I wanted to poke at the Linux kernel. eBPF was the answer

Why and how I started learning eBPF, extended Berkley Packet Filters, and what I liked about it

Introduction

A while back I came across Cloudflare’s writeup on how they mitigated a 3.8 Tbps DDoS attack, the largest ever disclosed publicly at the time. The post goes deep into how their systems detected and dropped attack traffic autonomously (quite interesting stuff). One part that caught my eye: they used XDP and eBPF to drop packets directly at the NIC level, before the kernel network stack even saw them. I had zero clue on what eBPF was back then. I thought that was interesting, bookmarked it, and then forgot about it (Yeah I do that a lot).

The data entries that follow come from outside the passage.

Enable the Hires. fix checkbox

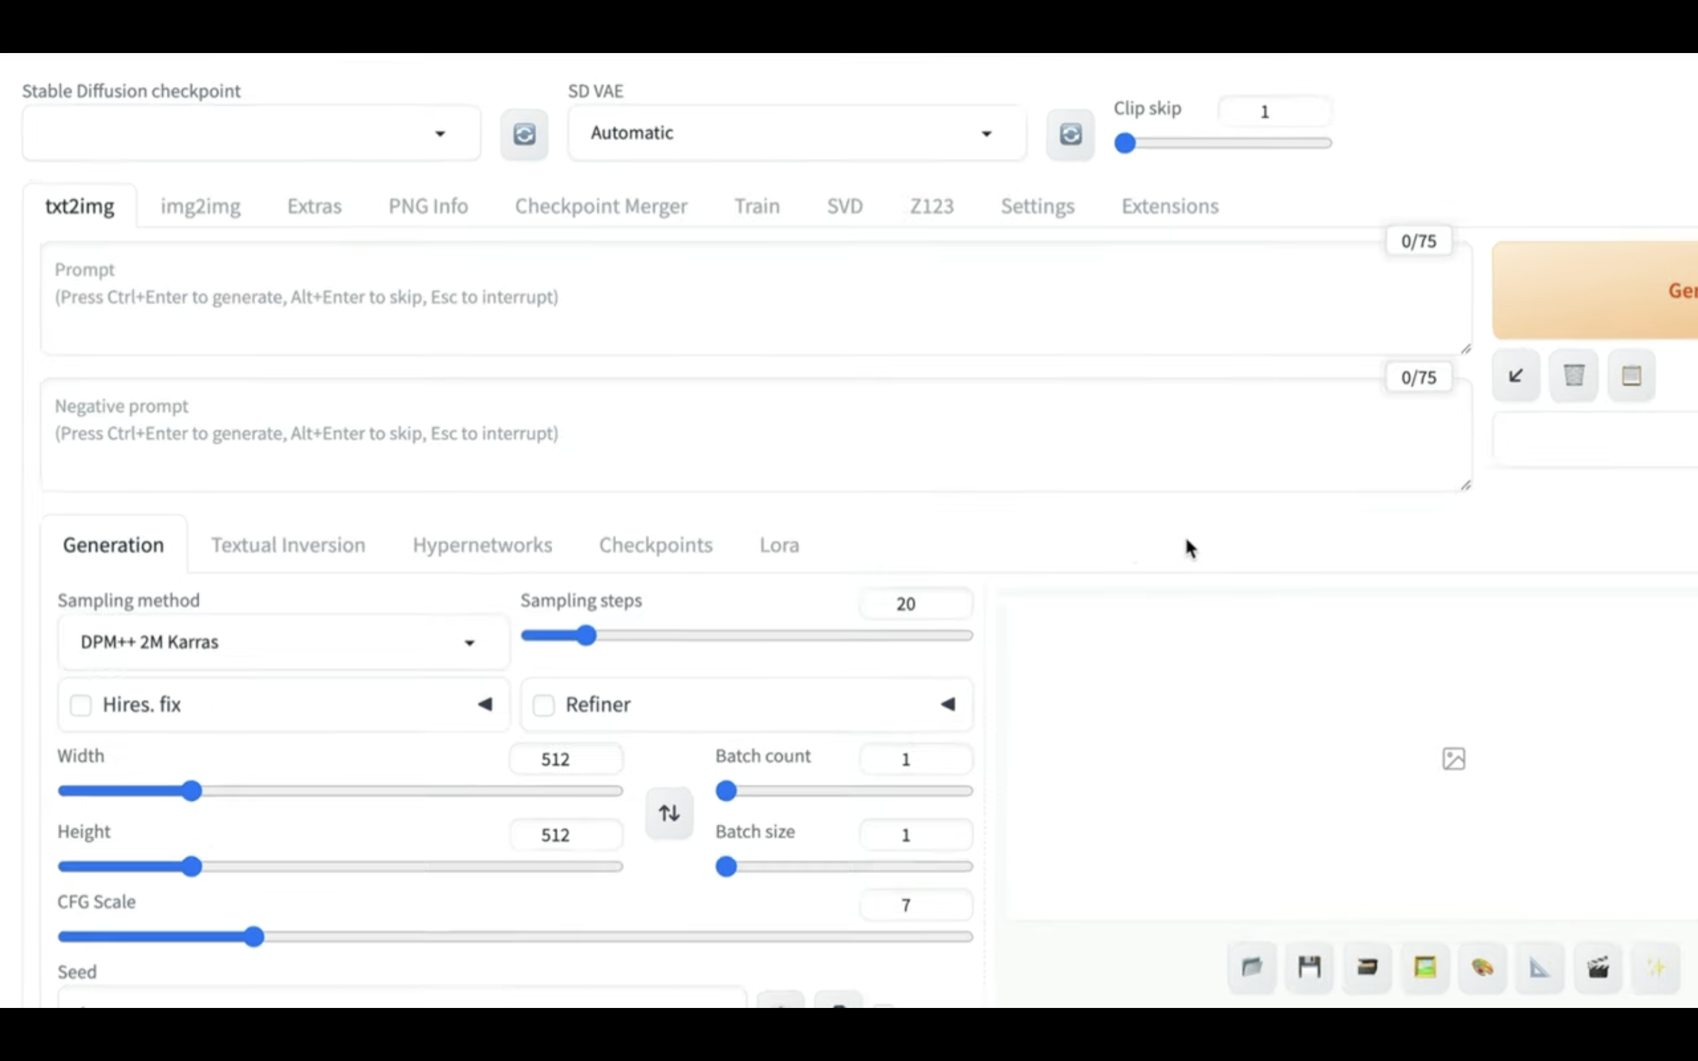pos(81,705)
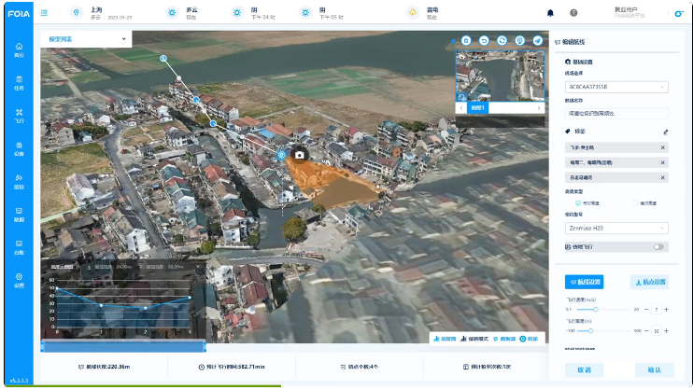The image size is (693, 390).
Task: Switch to the route settings tab
Action: [585, 282]
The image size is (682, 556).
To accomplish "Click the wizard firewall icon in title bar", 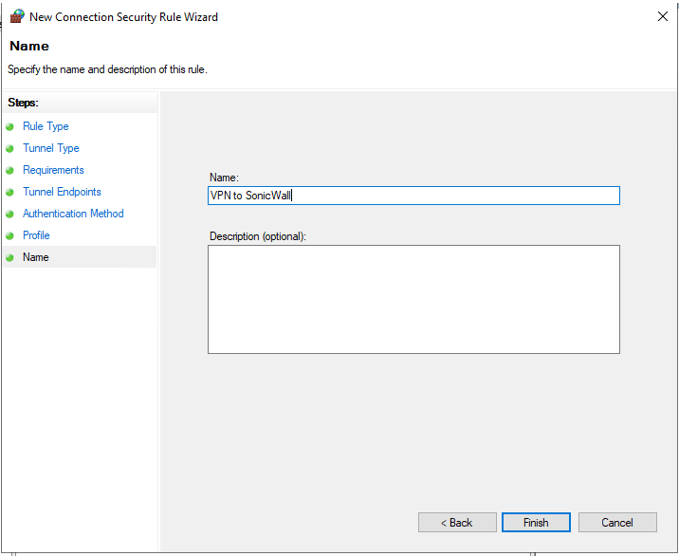I will point(16,17).
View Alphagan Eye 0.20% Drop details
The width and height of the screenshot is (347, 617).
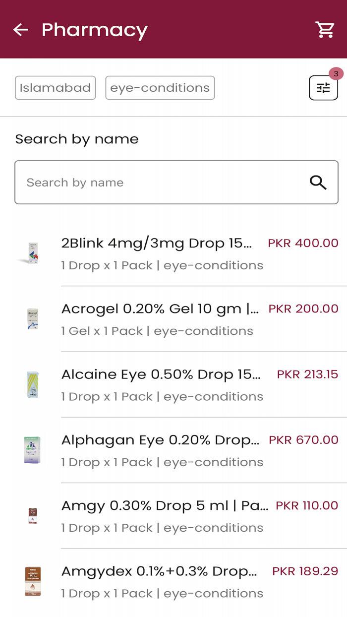pyautogui.click(x=160, y=440)
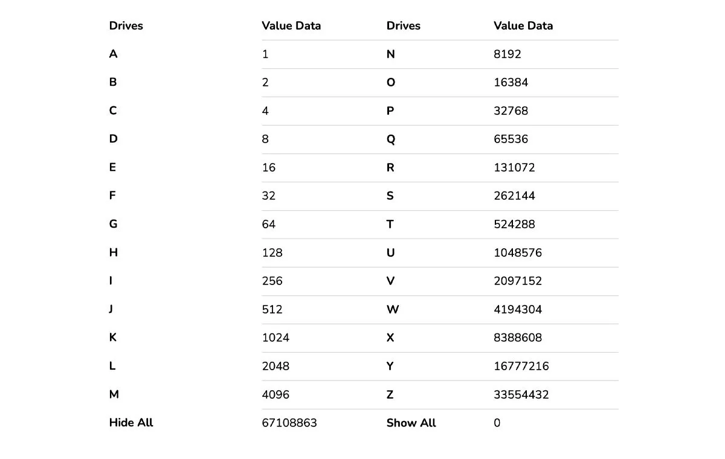Click value 64 for drive G

click(268, 225)
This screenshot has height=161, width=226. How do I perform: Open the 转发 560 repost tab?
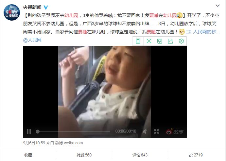click(84, 155)
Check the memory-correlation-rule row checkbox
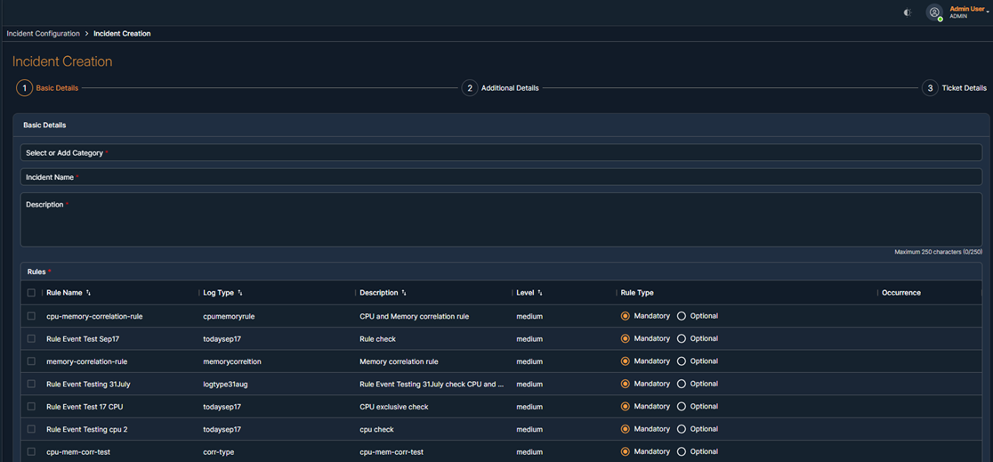The width and height of the screenshot is (993, 462). [31, 361]
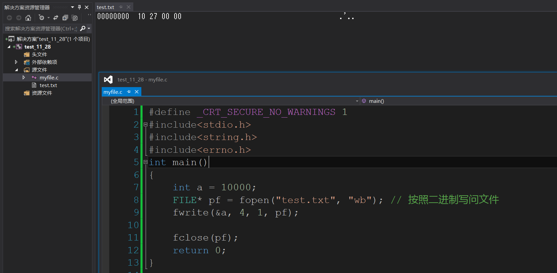This screenshot has width=557, height=273.
Task: Select the myfile.c editor tab
Action: [x=113, y=92]
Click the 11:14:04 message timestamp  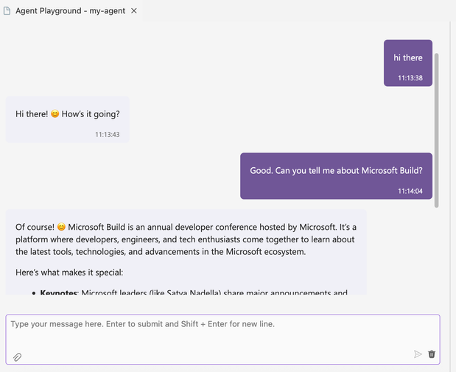coord(410,191)
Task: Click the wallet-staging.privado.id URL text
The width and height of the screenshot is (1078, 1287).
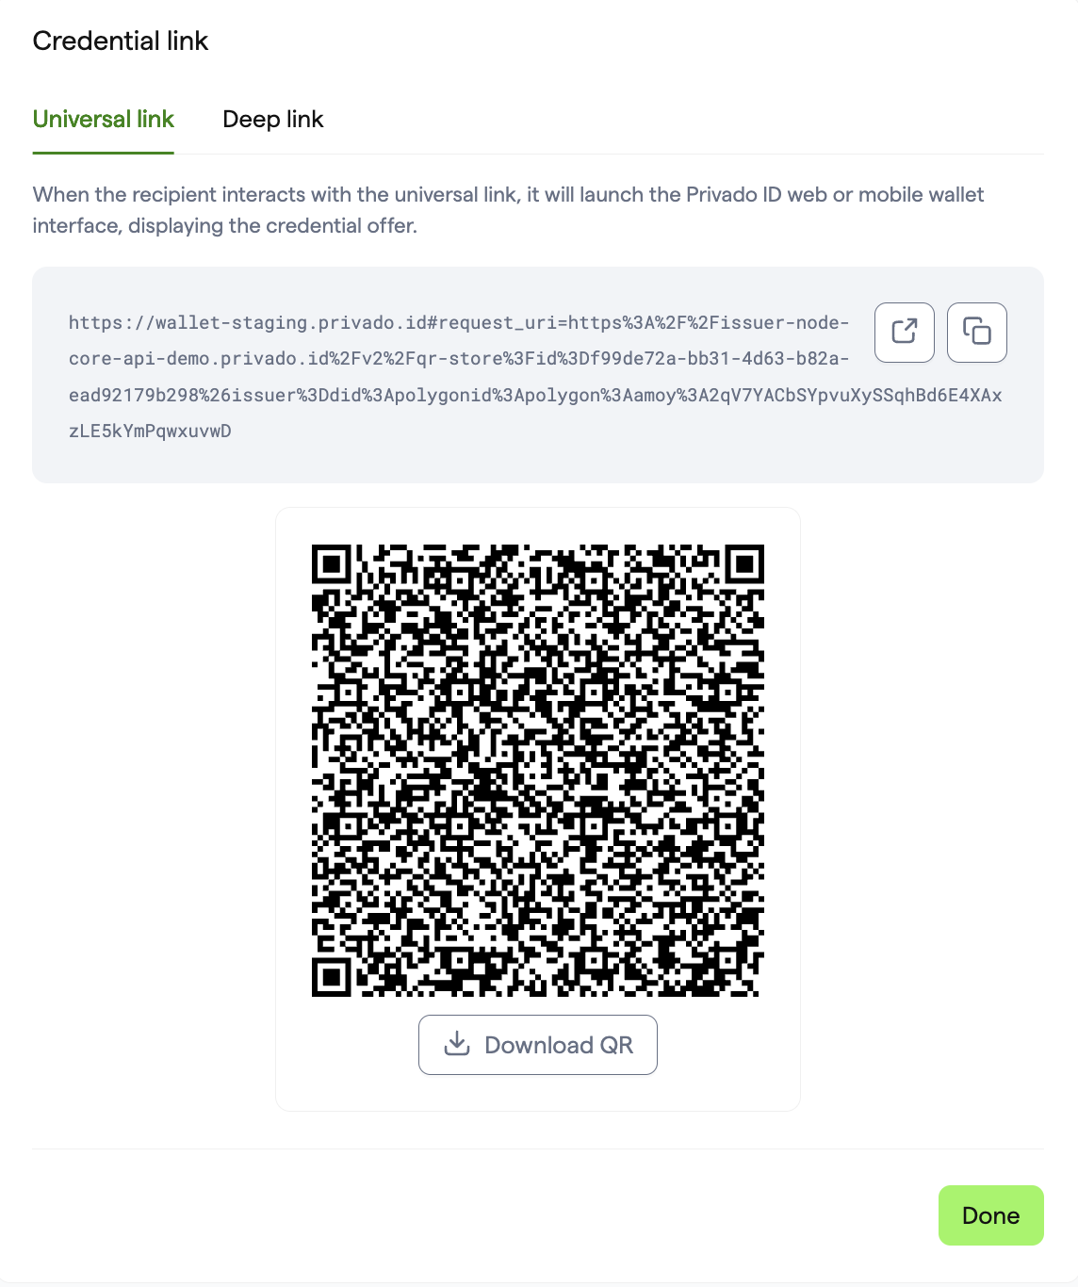Action: (x=535, y=376)
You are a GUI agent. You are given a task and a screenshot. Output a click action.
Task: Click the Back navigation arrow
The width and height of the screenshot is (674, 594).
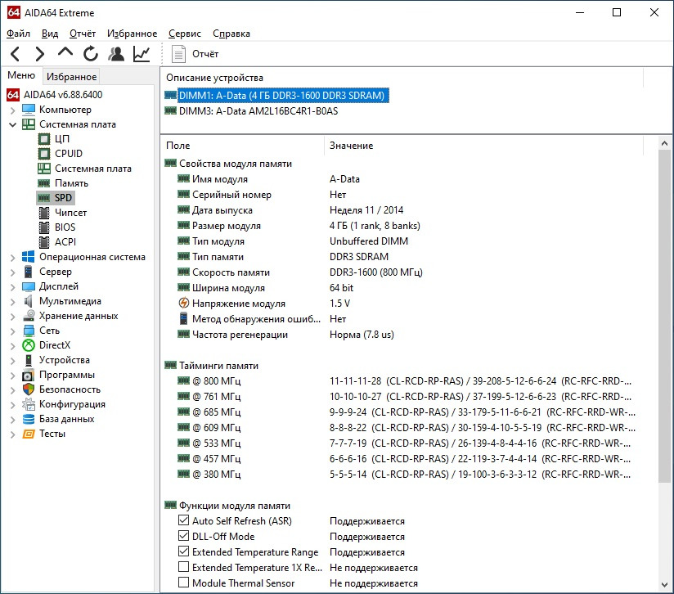(x=15, y=54)
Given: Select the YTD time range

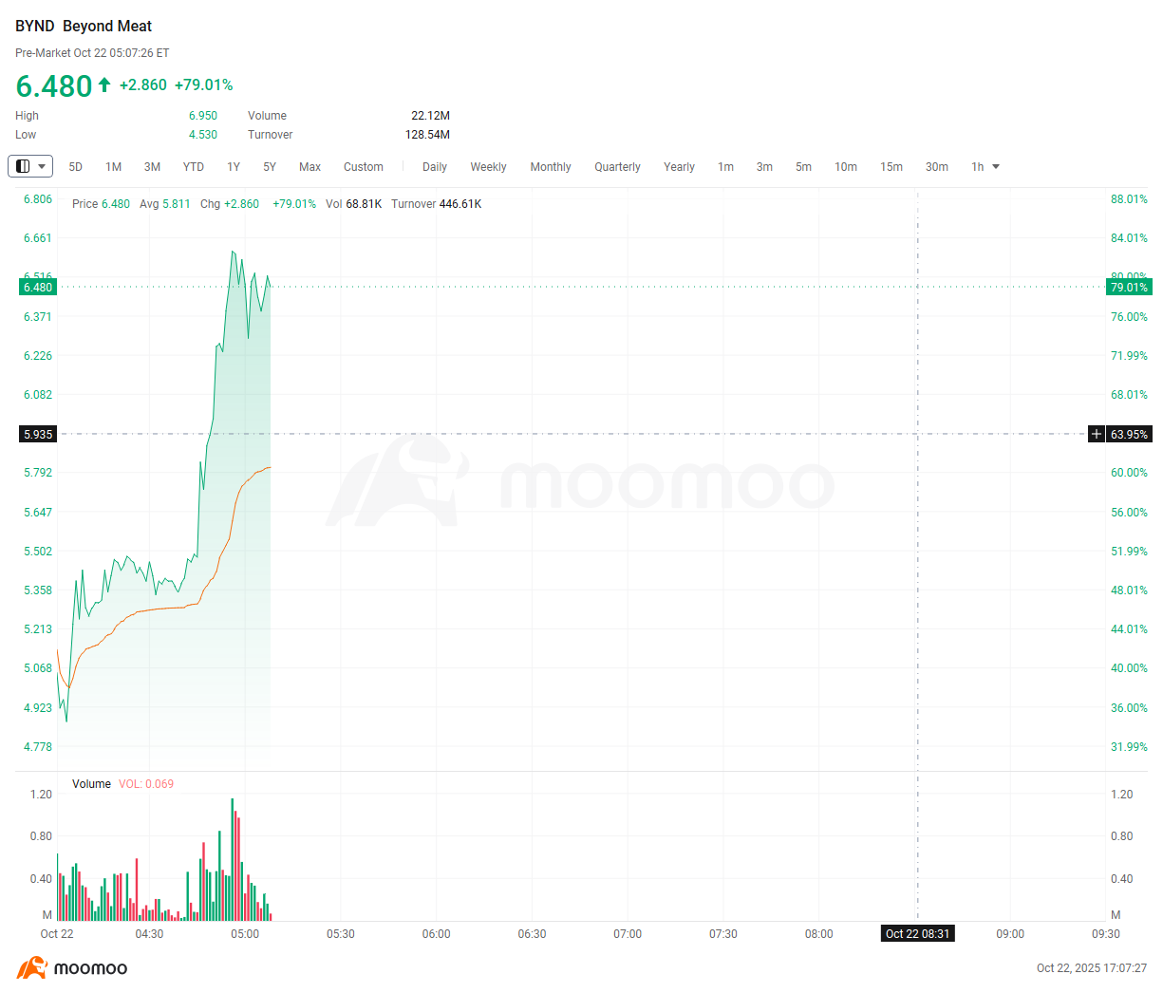Looking at the screenshot, I should pos(194,167).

When I eventually got around to it, I was looking to get into lower level Linux stuff anyway. How the kernel works, how you can poke at it from the outside. eBPF kept coming up. I also saw it framed as a safer alternative to writing kernel modules for certain use cases. That part made immediate sense to me, because writing kernel modules means one bad pointer dereference and your machine is just down. So I thought maybe I could look into it seriously.

What even is eBPF

eBPF lets you run sandboxed programs inside the Linux kernel without modifying the kernel source or loading a module. Before your program runs, the kernel verifies it. No unbounded loops, no out-of-bounds memory access, every code path has to terminate. If it doesn’t pass, it doesn’t load. However it doesn’t mean it’s bullet-proof, I still found some bugs and weird things happen now and then. But it catches the most obvious ones.

Evidently, it started as Berkeley Packet Filter, which was just a way to filter network packets efficiently. The “extended” part came later and expanded it well beyond that when people wanted better tracing options when debugging inside the kernel. These days it shows up in observability tools, performance profilers, security products, and a lot of infrastructure tooling that runs quietly in the background of production systems.

How I learned it

I started reading Learning eBPF by Liz Rice and went through it cover to cover. It builds up a solid mental model of how everything fits together, the verifier, maps, ring buffers, CO-RE, without throwing you into kernel internals from page one. Great book, would recommend it if you’re starting out.

After that I spent time staring and reading through examples at libbpf-bootstrap and cilium/ebpf. That was just to see how things are done in real projects and scripts.

Then I started writing stuff. A per-process file access counter. A pure C rough version of what would eventually become Barbwire. None of it was useful or anything. It was just to get familiar with the toolchain, get yelled at by the verifier, figure out why and repeat.

What I liked about eBPF

A couple of things genuinely impressed me.

The first was CO-RE, which stands for Compile Once, Run Everywhere. Despite my reservations on Java, I always thought the idea of Code once, run everywhere was pretty neat (Thanks to JVM). CO-RE brings the same thing to Linux kernel programming. It handles struct field offset relocations across kernel versions, so your program isn’t silently tied to the exact kernel it was compiled against. Without it, anything that walks kernel structs like task_struct breaks the moment you run it on a different machine. With it, the same binary works across versions. It is remarkable as far as I can tell.

The second was how dynamic the whole thing is. With kernel modules you write code, compile, load, and if something goes wrong you restart. With eBPF you attach programs to running systems and detach them without rebooting or disrupting anything. For observability and containers especially, that matters a lot. You can instrument a live system, see what you need, and pull the probe out. No downtime, no risk of leaving a bad module loaded.

What came next

After a few weeks of experiments I felt ready to build something with an actual purpose. That became Barbwire, a lightweight behavioral correlator that watches for processes opening sensitive files and then making network connections. I’ll write about that in the next post.

It’s not a production security tool. It’s an experiment. But building it was a good reason to use eBPF for something real instead of just counting file accesses forever.